_Record excerpts_:
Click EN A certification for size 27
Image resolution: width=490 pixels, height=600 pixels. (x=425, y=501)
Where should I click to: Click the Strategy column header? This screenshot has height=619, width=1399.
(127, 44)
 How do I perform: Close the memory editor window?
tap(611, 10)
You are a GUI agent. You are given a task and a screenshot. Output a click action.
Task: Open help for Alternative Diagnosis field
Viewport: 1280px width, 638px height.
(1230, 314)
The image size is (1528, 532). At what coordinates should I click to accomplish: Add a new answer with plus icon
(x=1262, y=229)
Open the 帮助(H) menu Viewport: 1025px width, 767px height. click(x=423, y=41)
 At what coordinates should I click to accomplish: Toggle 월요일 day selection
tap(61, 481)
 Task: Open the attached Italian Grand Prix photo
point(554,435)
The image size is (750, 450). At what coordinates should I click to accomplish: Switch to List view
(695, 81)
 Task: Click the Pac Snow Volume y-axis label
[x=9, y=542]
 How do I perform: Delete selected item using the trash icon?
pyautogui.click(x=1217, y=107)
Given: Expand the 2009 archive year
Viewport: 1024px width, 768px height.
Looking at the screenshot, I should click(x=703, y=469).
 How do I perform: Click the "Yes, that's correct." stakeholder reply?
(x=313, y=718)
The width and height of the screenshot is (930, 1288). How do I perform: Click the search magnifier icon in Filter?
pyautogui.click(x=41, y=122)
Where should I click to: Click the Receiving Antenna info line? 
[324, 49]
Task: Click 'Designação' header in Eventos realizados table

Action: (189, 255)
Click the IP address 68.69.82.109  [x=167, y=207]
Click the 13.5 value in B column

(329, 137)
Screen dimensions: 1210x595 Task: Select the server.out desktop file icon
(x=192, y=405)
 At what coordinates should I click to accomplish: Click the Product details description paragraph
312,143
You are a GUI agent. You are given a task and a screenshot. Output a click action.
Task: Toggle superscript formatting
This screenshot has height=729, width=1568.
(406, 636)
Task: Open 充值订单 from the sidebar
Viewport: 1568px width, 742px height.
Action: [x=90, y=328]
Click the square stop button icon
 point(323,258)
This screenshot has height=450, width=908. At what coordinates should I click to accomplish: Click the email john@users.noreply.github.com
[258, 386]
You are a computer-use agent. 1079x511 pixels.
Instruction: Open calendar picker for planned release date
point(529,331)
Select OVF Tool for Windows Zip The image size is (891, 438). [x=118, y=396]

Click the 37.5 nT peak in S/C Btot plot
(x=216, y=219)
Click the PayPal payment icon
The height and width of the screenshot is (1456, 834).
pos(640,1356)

_Task item_:
There is a run of lines above from the one with "Click the 13.5 value in B column" to the one with "Select OVF Tool"; print exactly that run, both ends included, and nothing else.

_Result of the exercise_:
Click the 13.5 value in B column

(329, 137)
Screen dimensions: 1210x595 Task: Select the server.out desktop file icon
(x=192, y=405)
 At what coordinates should I click to accomplish: Click the Product details description paragraph
312,143
You are a GUI agent. You are given a task and a screenshot. Output a click action.
Task: Toggle superscript formatting
This screenshot has height=729, width=1568.
(406, 636)
Task: Open 充值订单 from the sidebar
Viewport: 1568px width, 742px height.
Action: [x=90, y=328]
Click the square stop button icon
 point(323,258)
This screenshot has height=450, width=908. At what coordinates should I click to accomplish: Click the email john@users.noreply.github.com
[258, 386]
You are a computer-use agent. 1079x511 pixels.
Instruction: Open calendar picker for planned release date
point(529,331)
Select OVF Tool for Windows Zip The image size is (891, 438). [x=118, y=396]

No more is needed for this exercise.